* [Request 1] Rewrite the passage of the movie review that begins at the words "Ed Norton is" and ends after "along the way.", renaming "Oklahoma" to "Arkansas" everywhere it appears.
* [Request 2] In the movie review, which role does director Tim Blake Nelson play?

* [Quoted text]
--------------------------------------------------

Funny but has some very implausible scenes
17 September 2009 | by See all my reviews

Ed Norton is great as always, playing two diametrically opposite but highly intelligent identical twins. One brother, Bill, is a professor of classical philosophy who has worked hard to eradicate his Oklahoma accent and fit into the world of east coast academia. The other, Brady, stills lives in Oklahoma and makes good money selling high-grade marijuana with his red-neck buddies. Brady tricks Bill into returning home for the first time in 2 decades so that Bill can be an alibi while Brady commits a crime in another city. Although Bill is furious and is tempted to fly back home immediately, he ends up staying a few extra days and visits his mother for the first time since childhood. He also meets Janet, played by Keri Russell, a beautiful, intelligent woman who can recites poetry while gutting a catfish. It's an enjoyable movie with quite a few surprise twists along the way.

The strengths of the movie were excellent performances by Norton and Russell, and even director Tim Blake Nelson was great in the role of Bolger. This movie will probably do very well at the box office because of the big name cast plus some great dialogue and humour. I didn't love the ending though, because of too many coincidences and some implausible scenes near the finish. Also, there was an exploration of Christian-Jewish animosity which seemed like an awfully heavy theme to (briefly) deal with here in what is essentially a romantic-comedy. I almost gave this a 6, but the great acting is definitely worth at least an extra point and I bumped it up to a 7 out of 10.

--------------------------------------------------

* [Stored data]

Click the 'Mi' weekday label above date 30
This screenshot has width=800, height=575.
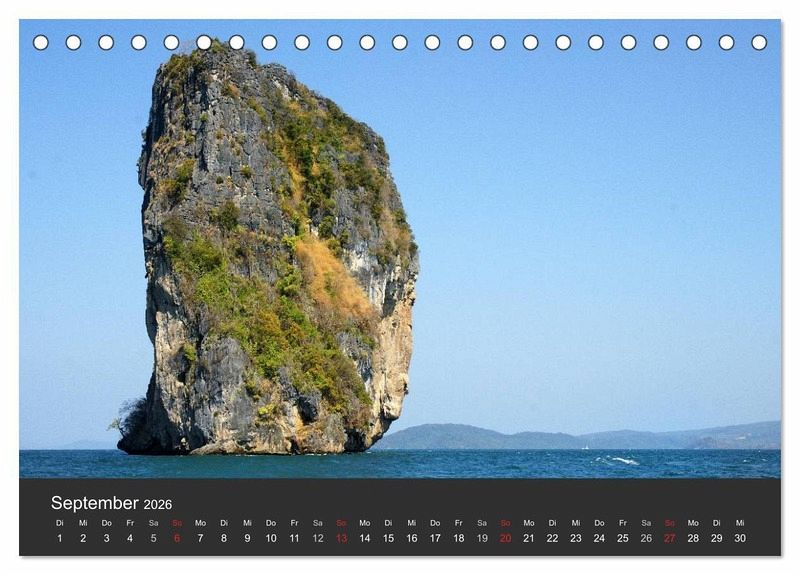click(x=740, y=523)
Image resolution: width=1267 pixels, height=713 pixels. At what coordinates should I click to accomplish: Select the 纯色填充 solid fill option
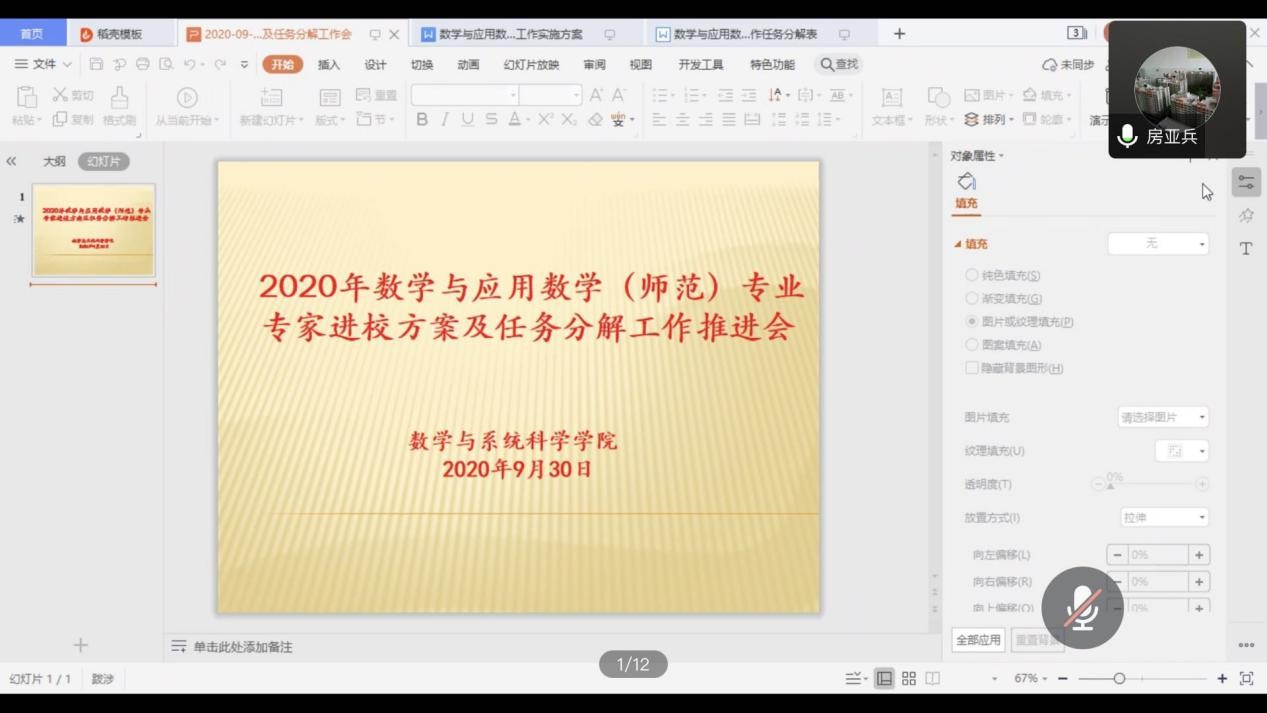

--------------------------------------------------

* [Task output 1]
Ed Norton is great as always, playing two diametrically opposite but highly intelligent identical twins. One brother, Bill, is a professor of classical philosophy who has worked hard to eradicate his Arkansas accent and fit into the world of east coast academia. The other, Brady, stills lives in Arkansas and makes good money selling high-grade marijuana with his red-neck buddies. Brady tricks Bill into returning home for the first time in 2 decades so that Bill can be an alibi while Brady commits a crime in another city. Although Bill is furious and is tempted to fly back home immediately, he ends up staying a few extra days and visits his mother for the first time since childhood. He also meets Janet, played by Keri Russell, a beautiful, intelligent woman who can recites poetry while gutting a catfish. It's an enjoyable movie with quite a few surprise twists along the way.

* [Task output 2] Bolger